OM just called me asking if I could go to England to get W out of his apartment. He said W had been googling abortion links saving them to his computer, making it really obvious. He said he was off with his new girlfriend for three days. OM also said she had been acting really irrational and crazy
I rang W at his apartment and chit-chatted calmly about family stuff to sooth her. She seemed completely normal sa if nothing was going on. I asked OM to call the police to remove her which he did, but they said since she's not a stranger to him, hasn't damaged anything and let herself in they can't do anything. As soon as I get home I will ring up mental health organisations in England to see what they can do. OM has sent me a few emails describing what she has been doing.
W is a complete law unto herself, and only herself.
Me: 46 W: 46 T: 23 M: 20 DS12 DD11 DS5
W left: 01/28/08 Discovered OM: 02/26/08 W back for 9 days: 04/08 W returned 05/21/08 EA/PA - 01/08-07/09 W's MLC 2008-2014 (realised this much later)

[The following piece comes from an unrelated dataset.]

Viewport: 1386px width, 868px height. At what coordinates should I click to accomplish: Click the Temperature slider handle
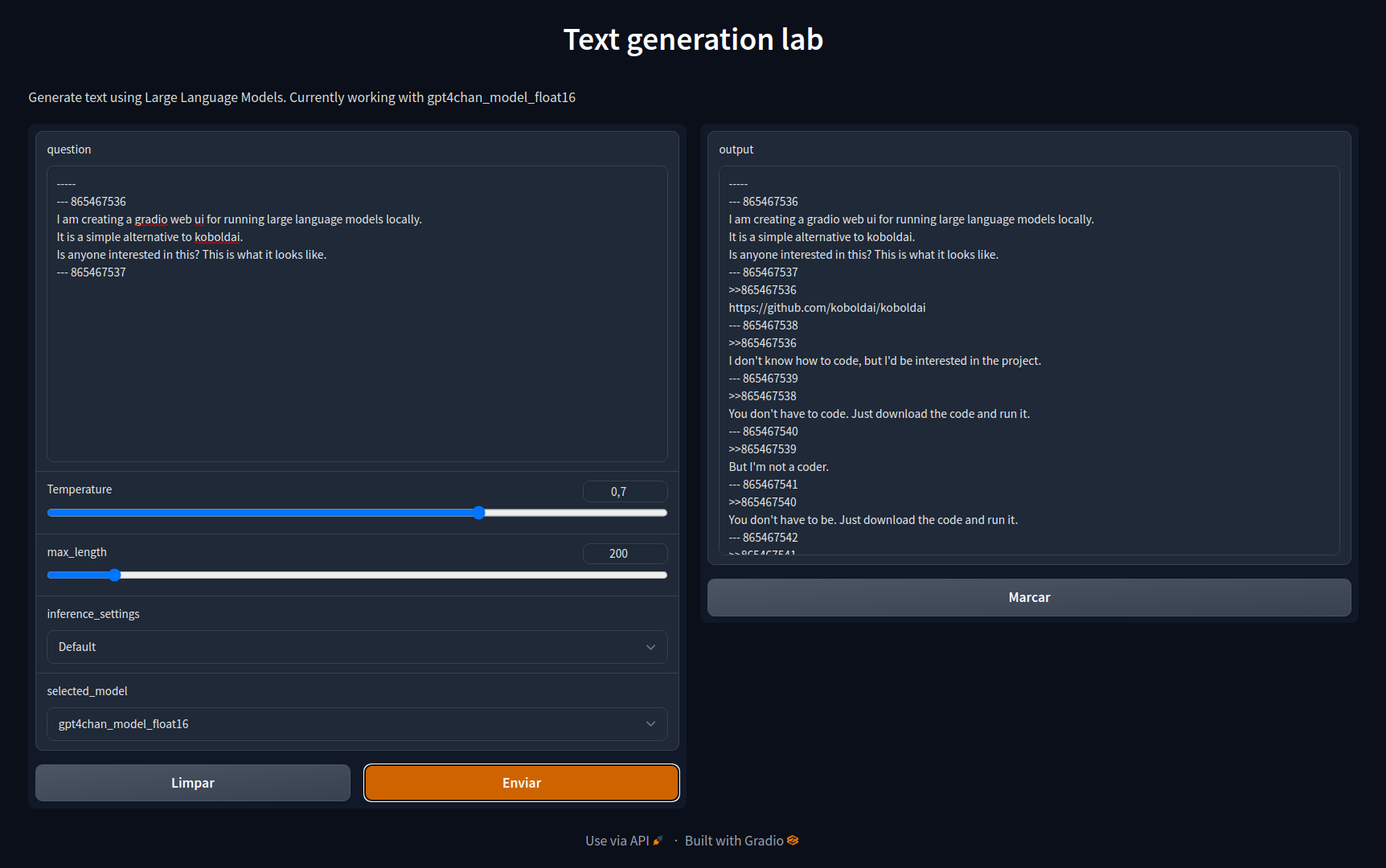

Another thing. OM said W had discovered condoms in his apartment and that the relationship with his new girlfriend is now physical. W is apparently "very depressed" about this. He said W was trying to get him to make love to her "one last time", that she "needed a happy moment" and said to him "let me rape you".
I want to be sick.
OM said the only reason he and wife were physical in her last little visit was because W had insisted that I wanted the baby to be terminated and that she and I were history. I am not necessarily believing him but OM was adamant that he had physically restrained W from being sexual, apologized profusely to me and asked me to forgive him. Unbelievable.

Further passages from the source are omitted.